The question then arises: can we accept scientific conclusions that have not been replicated? If we do not, then we have to a) put science on hold until we can identify all the "junk science" (which is going to take a lot of time, and involve a lot of heartache), and b) throw out (potentially) the majority of what "science" has told us for the past couple centuries (including stuff that could very well
be correct, despite the methodological problems of existing research). But if we do just soldier on with our science anyways, then it is on faith that we do so - faith that, despite the Crisis, this particular line of scientific reasoning, in front of us right now, happens to be sound and replicable (we hope).
The third is the fact that, while yes, IN THEORY, sound science will produce a chain evidence that can be checked and rechecked and shown to be sound, by each individual scientist, through direct empirical study, IN PRACTICE, nobody has the time, let alone inclination, to do so.

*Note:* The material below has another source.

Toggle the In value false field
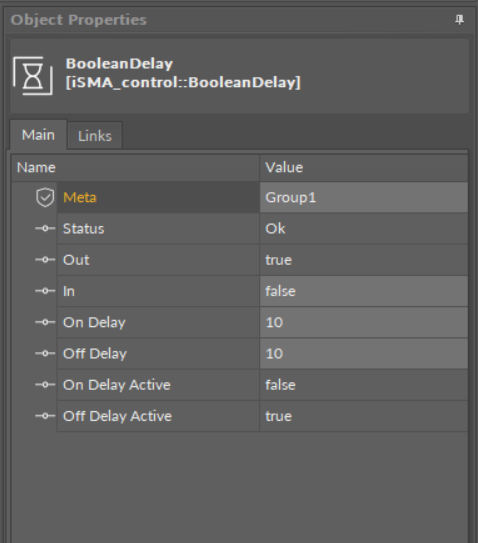 [364, 291]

Science is complicated. The body scientific literature available for any given question within any given field is often considerable, and it's growing larger every day. This is why, unless they're just teachers, scientists cannot be "generalists" - they must pick a field, and a narrow range of questions within that field, to really study and understand. The science they do is, presumably, open to them, and they can see for themselves which hypothesis stand up to scrutiny, which don't, what the evidence is, etc etc.
But to borrow a famous phrase, every scientist "stands on the shoulders of giants". Yes, scientists tend to be professional and thorough. Maybe you cite a paper as a source for an assertion or assumption you make; then you check that paper's sources, and maybe you check THAT paper's sources, and maybe just maybe check the next down just to be safe. But nobody's going to check the source of a source of a source of a source of a source, not for one scientific fact you assert to be true, and certainly not for
every single scientific assumption you assert to be true.

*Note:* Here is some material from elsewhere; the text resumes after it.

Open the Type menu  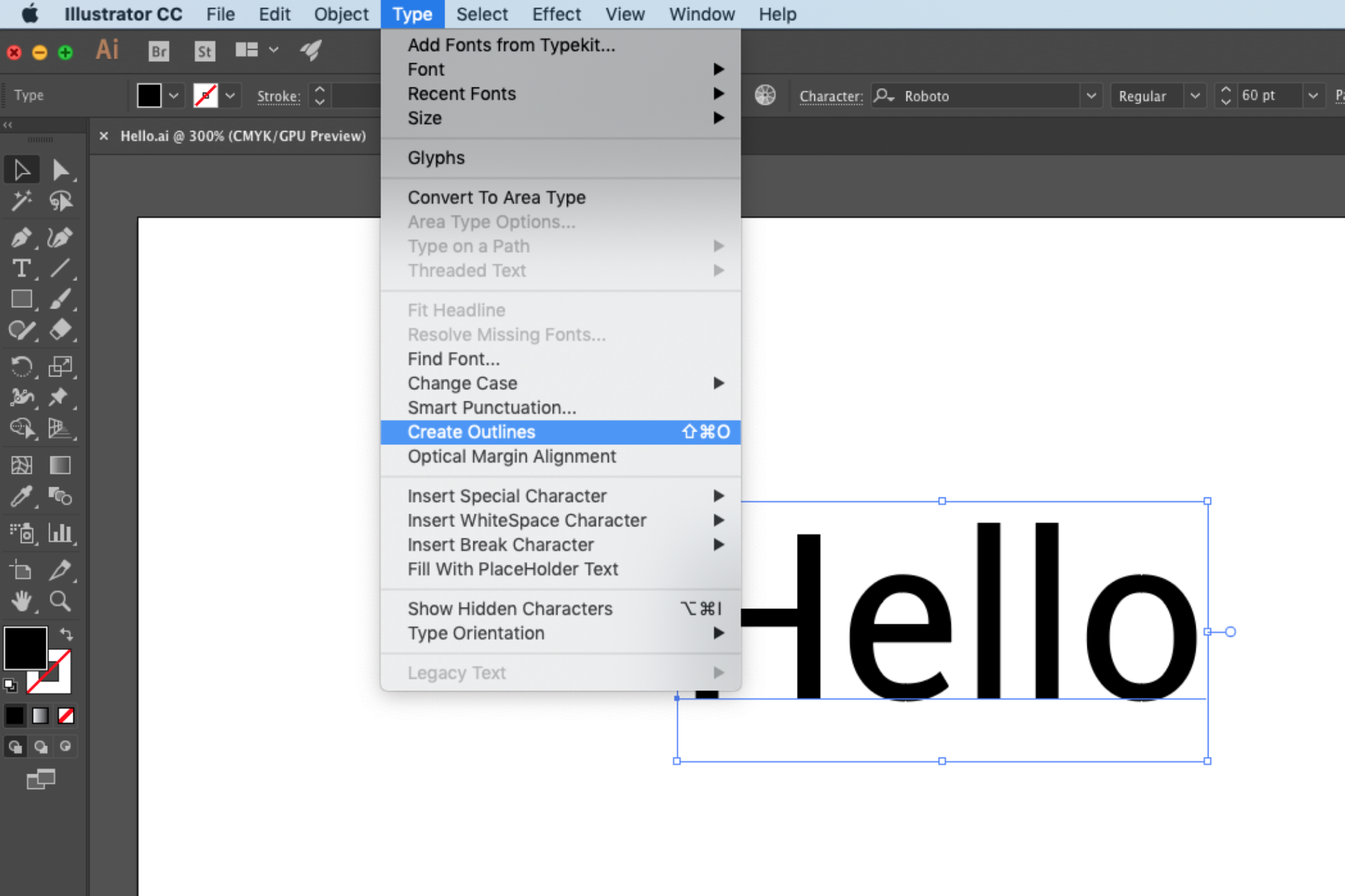410,14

And even if you WERE to go back, back and back and back, into the literature of the Before Times, and you read all the studies and experimental notes right on down to the beginning, it would be even more absurd to actually redo each of these experiments in order to check and see, empirically, for yourself, that yes in fact, Dr Soandso WAS correct when he got Japanese bullweevils to successfully mate while under the influence of this particular chemical compound, and yes, Dr Whosamawhatsi WAS correct when his team found that the compound in question acted on the protein receptors of Molecule Blahblahblah, and BY GOD YES, Dr Mrsvandertramp was utterly and completely spot-on right when she discovered that Molecule Blahblahblah was composed of three atoms of Element Xirps, five atoms of Element Quipups, and some scotch tape that had been nicked by the undergraduates from Nottingham.
ALL THIS TO SAY, ultimately, everyone - even the very best scientists (especially the very best scientists?) - must,
and do, on any given day, take countless "sound scientific assertions" to be true, not based on any direct empirical knowledge that they themselves have access to, but on faith alone. On faith that the scientists before them did the work, did the work well, and came to the right conclusions.